Discomfort is often caused by dirty masks. Your mask comes into constant contact with the oils in your skin and can degrade quickly. The cushion on the mask is critical for comfort and to prevent leakages. It rests on your skin and any oils, lotions, astringents, cleaning solutions or bacteria that are on your face quickly break down the cushion materials, negating the seal.
Many CPAP users simply tighten the straps in an attempt to stop leakages. Unfortunately this can cause pressure point sores, facial discomfort and even bruising and red marks that don’t go away quickly. Tightening the mask is not the way to stop leakages on a mask that previously fit well. Replacing the mask is the only way to fix the leakage problem and regain a good seal.
Cleaning your equipment daily and disinfecting it once a week is crucial to keep bacteria and fungus from building up in your mask, hose and humidifier. But over time, even the most rigorous cleaning can no longer keep the buildup at bay. Research presented at the 2009 Associated Professional Sleep Societies meeting shows that after one year, no amount of cleaning can get rid of the bacterial buildup in a mask.
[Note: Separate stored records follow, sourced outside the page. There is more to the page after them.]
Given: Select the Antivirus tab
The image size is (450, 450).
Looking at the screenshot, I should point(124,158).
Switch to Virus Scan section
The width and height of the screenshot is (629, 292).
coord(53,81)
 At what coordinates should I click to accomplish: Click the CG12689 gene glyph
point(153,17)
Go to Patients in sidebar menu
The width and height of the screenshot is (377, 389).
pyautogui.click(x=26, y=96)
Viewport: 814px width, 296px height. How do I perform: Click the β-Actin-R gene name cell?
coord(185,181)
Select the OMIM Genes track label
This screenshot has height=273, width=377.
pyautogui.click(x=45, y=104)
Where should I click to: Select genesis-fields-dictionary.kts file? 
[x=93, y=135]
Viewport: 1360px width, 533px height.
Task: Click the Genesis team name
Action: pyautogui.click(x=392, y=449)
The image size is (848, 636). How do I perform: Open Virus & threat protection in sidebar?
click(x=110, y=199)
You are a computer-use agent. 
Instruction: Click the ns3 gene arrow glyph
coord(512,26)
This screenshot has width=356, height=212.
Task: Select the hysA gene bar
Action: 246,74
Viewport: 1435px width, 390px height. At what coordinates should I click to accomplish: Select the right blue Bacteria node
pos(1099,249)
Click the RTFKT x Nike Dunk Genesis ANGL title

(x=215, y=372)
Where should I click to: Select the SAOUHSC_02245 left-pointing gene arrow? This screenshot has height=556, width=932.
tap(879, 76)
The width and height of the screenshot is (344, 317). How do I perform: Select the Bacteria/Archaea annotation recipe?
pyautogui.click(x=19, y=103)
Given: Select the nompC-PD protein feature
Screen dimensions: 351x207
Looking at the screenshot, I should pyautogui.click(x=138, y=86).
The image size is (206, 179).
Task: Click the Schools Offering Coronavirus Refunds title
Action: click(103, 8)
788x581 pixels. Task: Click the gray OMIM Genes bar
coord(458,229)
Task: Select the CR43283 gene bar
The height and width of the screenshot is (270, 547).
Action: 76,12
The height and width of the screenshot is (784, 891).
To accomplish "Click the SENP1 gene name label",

Regular replacement is the only way to guarantee clean, healthy equipment.
Discomfort is also caused by ill-fitting equipment. Headgear loosens up over time, as do chin straps. Mask cushions loose their ability to seal to the face without pressure. When your CPAP equipment just doesn’t seem to do the job it used to, when you start to see an increase in mask leakage, apnea events and just aren’t as well-rested anymore, consider the last time you replaced your equipment and be sure to order more.